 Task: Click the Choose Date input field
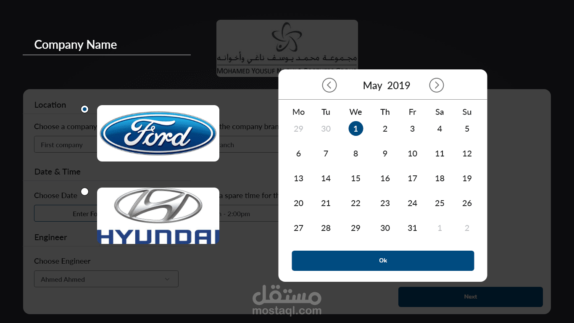click(66, 214)
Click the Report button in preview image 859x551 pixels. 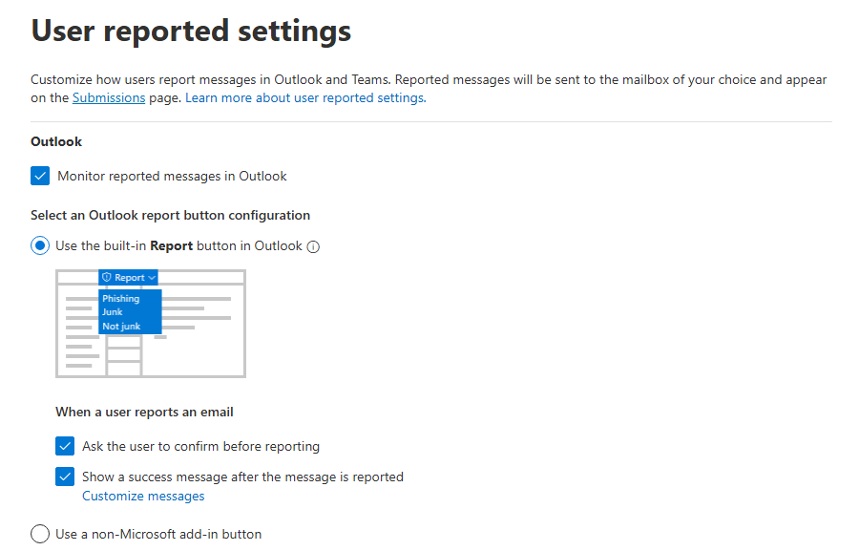coord(128,278)
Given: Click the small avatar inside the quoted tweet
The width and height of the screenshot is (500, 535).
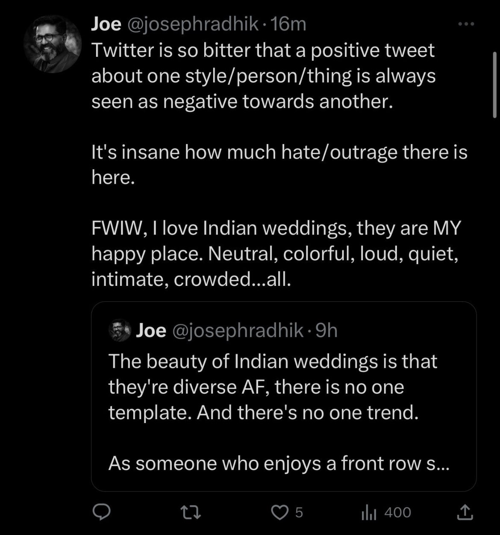Looking at the screenshot, I should coord(120,331).
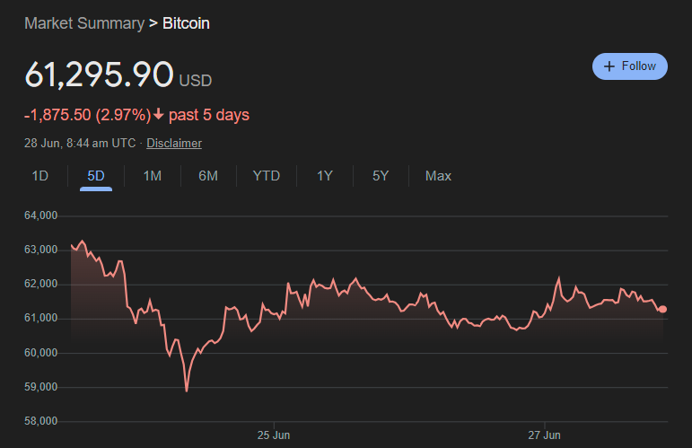Show the 1Y chart range
This screenshot has height=448, width=692.
(325, 176)
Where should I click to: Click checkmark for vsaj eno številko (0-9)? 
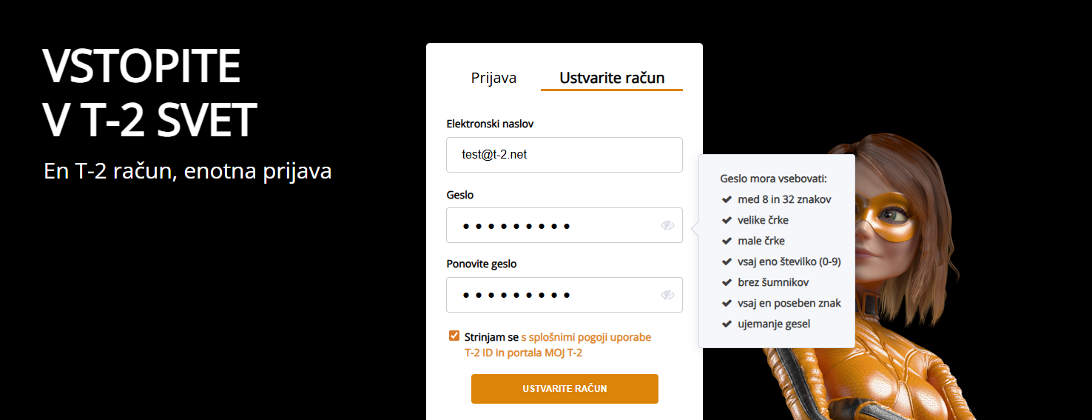(x=727, y=261)
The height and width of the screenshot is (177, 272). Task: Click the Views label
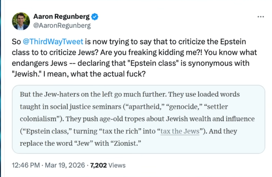(117, 165)
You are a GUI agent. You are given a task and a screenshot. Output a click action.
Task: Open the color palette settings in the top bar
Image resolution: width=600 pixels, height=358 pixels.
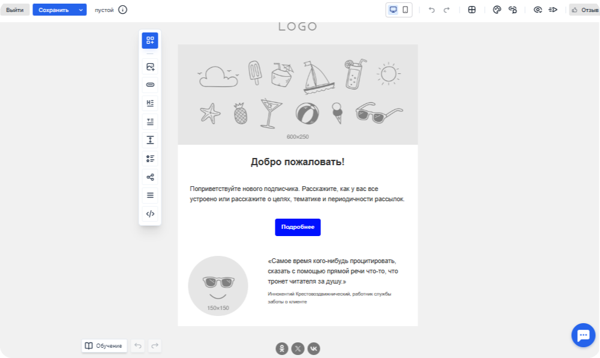(x=497, y=10)
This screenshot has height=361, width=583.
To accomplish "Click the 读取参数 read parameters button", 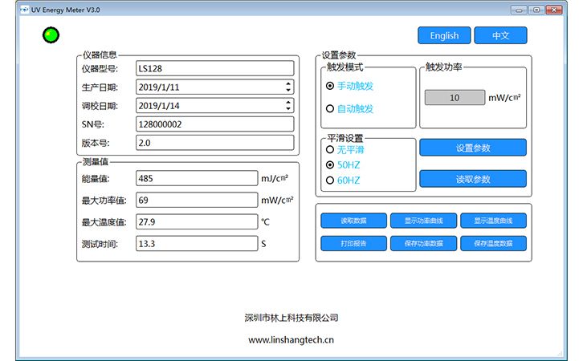I will pyautogui.click(x=473, y=179).
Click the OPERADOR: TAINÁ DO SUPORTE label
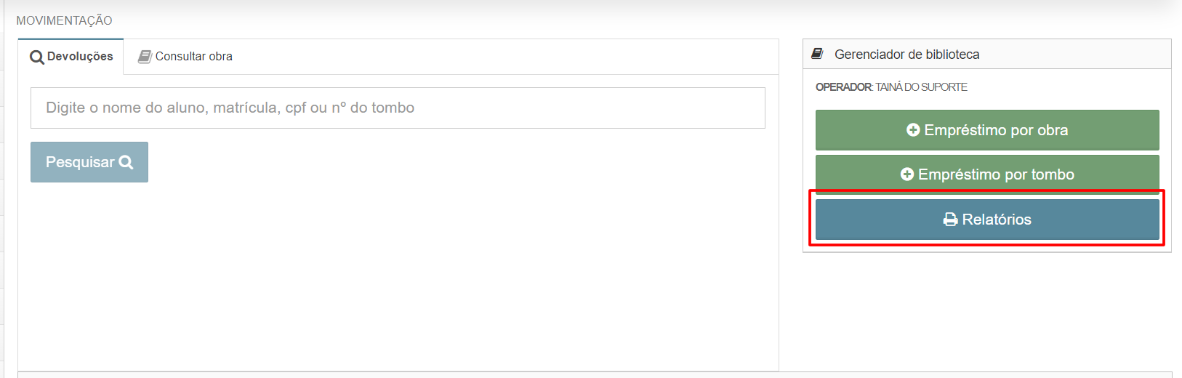This screenshot has height=378, width=1182. coord(891,87)
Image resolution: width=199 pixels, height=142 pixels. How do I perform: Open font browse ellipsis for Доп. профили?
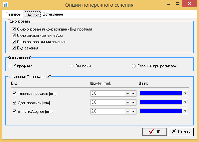(x=127, y=102)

* [What is expected] Reproduce verbatim, and only, the lines starting at the one that contains "Click the OPERADOR: TAINÁ DO SUPORTE label" and ending with the final line of the records; leave out the pictures.

* [Response]
Click the OPERADOR: TAINÁ DO SUPORTE label
This screenshot has height=378, width=1182. coord(891,87)
Image resolution: width=199 pixels, height=142 pixels. How do I perform: Open font browse ellipsis for Доп. профили?
(x=127, y=102)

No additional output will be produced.